This is a short, easy walk with a modest overall ascent of 99 m. There are pleasing rural views throughout, and a good view over mid-Deeside towards distant mountains in the west from the viewpoint and bench at the mid-point on the route, overlooking the village of Lumphanan.
Duration: 1.5 hours.
Duration: 1.5 hours.
Transport/Parking: The Stagecoach 202 service from Banchory stops at Lumphanan. Check Timetables. Free public parking in Station Square at the walk start/end point.
Length: 3.790 km / 2.37 mi
Height Gain: 99 meter.
Height Loss: 99 meter.
Max Height: 267 meter.
Min Height: 171 meter.
Surface: Moderate. Mostly on fairly good paths or farm tracks.
Child Friendly: Yes, if children are used to walks of this distance and overall ascent.
Dog Friendly: Keep dogs on lead near to farm animals.
Refreshments: We can recommend the Meet Again Tea Shop on Perkhill Road. The Macbeth Arms (limited day-time hours).
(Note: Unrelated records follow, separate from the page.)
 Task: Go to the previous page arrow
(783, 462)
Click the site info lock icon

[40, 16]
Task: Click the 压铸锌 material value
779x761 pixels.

This gentle little ramble around the rural outskirts of Lumphanan offers some lovely countryside views. At the mid-point, where a bench overlooks the village, there is a fine view over the rolling Deeside farmland and forests towards Mount Keen, the most easterly “Munro”. On the return leg, the walk follows a section of the Old Military Road that ran from Fochabers to Fettercairn, completed under the direction of General Wade’s deputy, Major William Caulfeild, in 1761. This part of the old road was not incorporated into the modern public roads network and is now a path through mixed woodland, becoming a field and farm access track as it climbs over the shoulder of Glenshalg Hill towards Tullochvenus. After a delightful downhill section in mixed woodland, the route re-enters the village at Glen Road under the imposing Stothert Memorial Chapel. The village of Lumphanan is famously associated with King Macbeth of Scotland (or Alba). The Battle of Lumphanan was fought on 15 August 1057, between Macbeth and the future King Malcolm III. According to traditional sources, Macbeth was killed at Lumphanan, having led his retreating forces north to make a final stand. There is a well close to the village where Macbeth is believed to have taken his last drink in the heat of battle and, nearby, “Macbeth’s Stone” is said to be the stone upon which Macbeth was beheaded before his body was buried under a cairn. Needless to say, there are alternative versions of Macbeth’s eventual death after the battle, with his demise allegedly days later in Scone, and burial on Iona. After the walk, consider visiting the interesting “Peel Ring of Lumphanan”, the site of a 13thC motte, now managed by Historic Environment Scotland.